A recent study in PLoS Medicine reports that limiting lung cancer screening to high-risk smokers annually is more cost-effective than current screening methods. Current recommendations in the United States suggest that both former and current smokers undergo regular computed tomography (CT) lung cancer screening. However, the frequency of screening to achieve ideal cost-effectiveness considering specific criteria such as smoking history and age is debated.1

Kevin ten Haaf of the Erasmus MC University Medical Center in Rotterdam, the Netherlands, and his team developed a small-scale simulation model to analyze 576 different lung cancer-screening policies for persons born between 1940 and 1969 in Ontario, Canada. Their results show that annual screening as opposed to biennial screening between the ages of 55 years and 75 years for people with a history of smoking more than “40 packs per year,” (determined by multiplying the number of cigarette packs smoked per day by the number of years a person smoked) was the most cost-effective scenario. They also suggest that screening should be limited to those who currently smoke or smoked less than 10 years ago.

While the proposed screening method is estimated to catch fewer cancers than current the National Lung Screening Trial, it is predicted to reduce lung cancer mortality by 9.05% compared to no screening and has a cost-effectiveness ratio of $41,136 Canadian dollars per life-year gained.
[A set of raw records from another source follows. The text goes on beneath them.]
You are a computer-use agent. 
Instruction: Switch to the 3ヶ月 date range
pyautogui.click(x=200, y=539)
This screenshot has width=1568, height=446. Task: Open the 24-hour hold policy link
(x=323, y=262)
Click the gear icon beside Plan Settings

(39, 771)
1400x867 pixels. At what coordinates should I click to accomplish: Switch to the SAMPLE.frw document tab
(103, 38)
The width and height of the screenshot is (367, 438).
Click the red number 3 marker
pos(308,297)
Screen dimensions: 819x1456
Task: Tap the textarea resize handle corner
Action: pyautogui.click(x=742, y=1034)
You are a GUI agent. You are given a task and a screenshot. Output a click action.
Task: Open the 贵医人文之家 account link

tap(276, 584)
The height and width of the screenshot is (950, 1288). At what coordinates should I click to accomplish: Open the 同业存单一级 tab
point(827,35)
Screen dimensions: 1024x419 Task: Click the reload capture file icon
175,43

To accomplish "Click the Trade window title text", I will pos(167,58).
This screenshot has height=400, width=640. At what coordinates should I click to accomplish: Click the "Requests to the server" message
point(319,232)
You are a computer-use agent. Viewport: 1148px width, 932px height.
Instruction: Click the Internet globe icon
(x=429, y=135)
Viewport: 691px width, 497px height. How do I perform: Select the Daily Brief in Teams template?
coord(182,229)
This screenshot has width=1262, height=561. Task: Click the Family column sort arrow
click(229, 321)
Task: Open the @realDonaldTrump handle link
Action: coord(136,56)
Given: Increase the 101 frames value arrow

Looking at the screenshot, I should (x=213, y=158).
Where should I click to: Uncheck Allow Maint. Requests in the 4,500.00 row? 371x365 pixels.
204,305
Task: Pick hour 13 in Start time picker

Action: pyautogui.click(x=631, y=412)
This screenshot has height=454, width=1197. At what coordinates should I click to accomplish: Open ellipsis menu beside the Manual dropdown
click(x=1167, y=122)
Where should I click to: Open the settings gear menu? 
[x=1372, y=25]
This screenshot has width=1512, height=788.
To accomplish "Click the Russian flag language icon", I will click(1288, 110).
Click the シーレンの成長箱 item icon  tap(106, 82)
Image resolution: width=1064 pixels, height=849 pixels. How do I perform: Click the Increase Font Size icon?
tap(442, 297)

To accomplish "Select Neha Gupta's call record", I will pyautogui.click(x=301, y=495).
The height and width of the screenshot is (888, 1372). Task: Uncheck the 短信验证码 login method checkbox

It also requires fewer CT scans and is estimated to reduce the number of false positive screens and lung cancer over-diagnoses, which altogether reduces harm to the patients.

Routine screening is important to ensure early and effective cancer treatment. Achieving the optimal cost-effective balance between early detection and over-screening is critical. The investigators claim that this study “indicates that lung cancer screening can be cost-effective in a population-based setting if stringent smoking eligibility criteria are applied.”

Reference

PLoS Med. 2017 Feb 7;14(2):e1002225. doi: 10.1371/journal.pmed.1002225.